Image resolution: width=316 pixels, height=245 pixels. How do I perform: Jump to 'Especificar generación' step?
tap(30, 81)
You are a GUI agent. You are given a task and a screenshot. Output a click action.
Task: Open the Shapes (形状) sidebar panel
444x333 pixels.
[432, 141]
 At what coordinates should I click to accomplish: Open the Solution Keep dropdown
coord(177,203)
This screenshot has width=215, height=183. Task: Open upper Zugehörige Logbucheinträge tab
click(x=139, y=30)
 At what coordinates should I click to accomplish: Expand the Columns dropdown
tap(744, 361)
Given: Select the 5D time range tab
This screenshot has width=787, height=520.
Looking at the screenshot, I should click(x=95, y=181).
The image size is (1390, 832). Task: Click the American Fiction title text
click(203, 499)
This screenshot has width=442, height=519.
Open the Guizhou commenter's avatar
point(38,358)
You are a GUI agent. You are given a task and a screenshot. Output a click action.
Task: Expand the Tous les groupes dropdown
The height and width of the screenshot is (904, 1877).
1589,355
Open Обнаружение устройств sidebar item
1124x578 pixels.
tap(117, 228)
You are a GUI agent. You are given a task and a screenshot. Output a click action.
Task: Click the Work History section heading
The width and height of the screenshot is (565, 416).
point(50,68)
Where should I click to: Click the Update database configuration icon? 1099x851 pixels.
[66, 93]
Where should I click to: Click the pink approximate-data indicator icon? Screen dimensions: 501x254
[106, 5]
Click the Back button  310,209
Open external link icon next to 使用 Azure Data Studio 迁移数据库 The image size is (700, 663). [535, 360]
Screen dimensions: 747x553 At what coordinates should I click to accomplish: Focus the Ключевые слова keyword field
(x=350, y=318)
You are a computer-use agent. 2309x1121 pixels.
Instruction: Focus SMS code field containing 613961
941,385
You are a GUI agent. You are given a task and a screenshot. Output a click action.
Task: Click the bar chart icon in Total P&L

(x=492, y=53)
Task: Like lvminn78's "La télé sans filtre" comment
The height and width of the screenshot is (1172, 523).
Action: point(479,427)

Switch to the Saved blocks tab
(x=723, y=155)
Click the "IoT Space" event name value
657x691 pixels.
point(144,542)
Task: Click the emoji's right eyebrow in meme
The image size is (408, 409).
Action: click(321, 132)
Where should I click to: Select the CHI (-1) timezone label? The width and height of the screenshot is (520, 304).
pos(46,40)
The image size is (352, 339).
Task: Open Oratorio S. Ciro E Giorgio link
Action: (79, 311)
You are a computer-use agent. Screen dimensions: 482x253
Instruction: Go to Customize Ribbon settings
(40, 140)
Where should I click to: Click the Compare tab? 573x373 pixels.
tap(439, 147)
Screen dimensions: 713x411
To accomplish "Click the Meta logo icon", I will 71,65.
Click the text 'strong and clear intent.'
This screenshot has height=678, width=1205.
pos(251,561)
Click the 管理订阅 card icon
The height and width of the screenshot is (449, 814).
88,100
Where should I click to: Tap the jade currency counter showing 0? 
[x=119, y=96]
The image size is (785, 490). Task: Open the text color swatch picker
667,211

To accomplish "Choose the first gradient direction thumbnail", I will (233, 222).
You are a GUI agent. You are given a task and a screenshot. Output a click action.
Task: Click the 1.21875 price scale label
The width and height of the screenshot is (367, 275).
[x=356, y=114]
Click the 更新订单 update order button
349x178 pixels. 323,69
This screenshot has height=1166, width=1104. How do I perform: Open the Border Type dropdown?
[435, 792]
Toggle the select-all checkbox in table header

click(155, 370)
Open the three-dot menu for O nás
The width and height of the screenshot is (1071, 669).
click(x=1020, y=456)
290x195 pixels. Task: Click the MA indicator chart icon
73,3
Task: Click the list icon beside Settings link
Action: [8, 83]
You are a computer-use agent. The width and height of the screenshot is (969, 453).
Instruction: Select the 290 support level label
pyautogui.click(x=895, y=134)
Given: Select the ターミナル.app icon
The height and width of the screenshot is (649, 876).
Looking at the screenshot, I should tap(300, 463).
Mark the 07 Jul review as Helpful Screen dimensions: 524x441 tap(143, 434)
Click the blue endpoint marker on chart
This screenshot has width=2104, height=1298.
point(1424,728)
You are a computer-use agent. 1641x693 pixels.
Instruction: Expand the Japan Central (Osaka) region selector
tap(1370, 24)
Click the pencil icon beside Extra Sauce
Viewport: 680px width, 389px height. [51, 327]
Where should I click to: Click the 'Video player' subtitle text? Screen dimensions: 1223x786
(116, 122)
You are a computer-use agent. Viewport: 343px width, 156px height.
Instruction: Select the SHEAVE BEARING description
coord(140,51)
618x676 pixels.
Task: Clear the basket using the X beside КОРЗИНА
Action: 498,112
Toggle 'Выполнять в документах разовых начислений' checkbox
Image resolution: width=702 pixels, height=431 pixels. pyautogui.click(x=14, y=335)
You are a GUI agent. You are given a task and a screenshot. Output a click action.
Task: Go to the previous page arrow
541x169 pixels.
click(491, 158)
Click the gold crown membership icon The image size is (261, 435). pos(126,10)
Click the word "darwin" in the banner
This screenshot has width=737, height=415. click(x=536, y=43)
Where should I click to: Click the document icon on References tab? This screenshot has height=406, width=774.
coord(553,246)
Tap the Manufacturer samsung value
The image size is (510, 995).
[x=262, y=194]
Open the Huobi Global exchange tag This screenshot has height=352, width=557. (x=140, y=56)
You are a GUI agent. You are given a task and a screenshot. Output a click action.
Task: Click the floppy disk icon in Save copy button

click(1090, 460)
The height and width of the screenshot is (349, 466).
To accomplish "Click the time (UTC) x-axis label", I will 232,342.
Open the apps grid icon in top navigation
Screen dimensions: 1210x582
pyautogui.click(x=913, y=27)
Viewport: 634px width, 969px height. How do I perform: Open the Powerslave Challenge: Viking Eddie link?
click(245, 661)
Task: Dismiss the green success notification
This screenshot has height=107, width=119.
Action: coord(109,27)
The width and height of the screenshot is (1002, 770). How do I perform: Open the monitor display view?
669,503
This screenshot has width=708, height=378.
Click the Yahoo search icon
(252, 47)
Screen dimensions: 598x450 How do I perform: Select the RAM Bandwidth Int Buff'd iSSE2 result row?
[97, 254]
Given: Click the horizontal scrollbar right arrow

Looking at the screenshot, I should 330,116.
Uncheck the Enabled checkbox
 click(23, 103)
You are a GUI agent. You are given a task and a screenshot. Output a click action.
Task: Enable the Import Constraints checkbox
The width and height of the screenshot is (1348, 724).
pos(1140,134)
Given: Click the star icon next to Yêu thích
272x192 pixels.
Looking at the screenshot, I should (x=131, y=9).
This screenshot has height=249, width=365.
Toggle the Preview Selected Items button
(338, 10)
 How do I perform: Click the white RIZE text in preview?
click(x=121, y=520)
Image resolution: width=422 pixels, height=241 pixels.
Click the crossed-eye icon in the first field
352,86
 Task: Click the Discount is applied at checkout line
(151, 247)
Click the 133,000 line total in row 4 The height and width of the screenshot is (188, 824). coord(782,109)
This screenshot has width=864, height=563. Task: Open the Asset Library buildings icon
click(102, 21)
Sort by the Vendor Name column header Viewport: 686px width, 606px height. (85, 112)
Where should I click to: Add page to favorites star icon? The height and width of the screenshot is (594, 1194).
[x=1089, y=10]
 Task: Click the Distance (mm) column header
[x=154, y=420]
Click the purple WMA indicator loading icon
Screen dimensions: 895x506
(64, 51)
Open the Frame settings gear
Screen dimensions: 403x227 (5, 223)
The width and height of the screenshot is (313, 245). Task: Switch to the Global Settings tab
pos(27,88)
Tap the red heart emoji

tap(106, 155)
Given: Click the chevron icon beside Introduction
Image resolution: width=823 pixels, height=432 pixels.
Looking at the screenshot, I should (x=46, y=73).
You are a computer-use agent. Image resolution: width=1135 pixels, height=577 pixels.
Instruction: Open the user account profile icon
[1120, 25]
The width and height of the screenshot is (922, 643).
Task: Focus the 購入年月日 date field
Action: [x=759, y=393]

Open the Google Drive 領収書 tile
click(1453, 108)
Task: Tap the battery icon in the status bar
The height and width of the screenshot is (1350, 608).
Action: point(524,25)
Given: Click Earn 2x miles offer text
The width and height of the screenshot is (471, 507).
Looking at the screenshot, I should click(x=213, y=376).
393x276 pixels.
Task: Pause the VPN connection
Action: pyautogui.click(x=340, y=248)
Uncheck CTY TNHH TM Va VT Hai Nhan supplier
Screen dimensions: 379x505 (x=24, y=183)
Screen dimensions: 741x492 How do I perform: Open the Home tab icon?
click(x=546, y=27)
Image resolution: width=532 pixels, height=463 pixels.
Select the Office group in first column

****************

### PROBLEM DETAILS
Reproduce each line from the listing above that includes the word "next".

### EXERCISE RESPONSE
Open external link icon next to 使用 Azure Data Studio 迁移数据库 The image size is (700, 663). [535, 360]
Given: Click the star icon next to Yêu thích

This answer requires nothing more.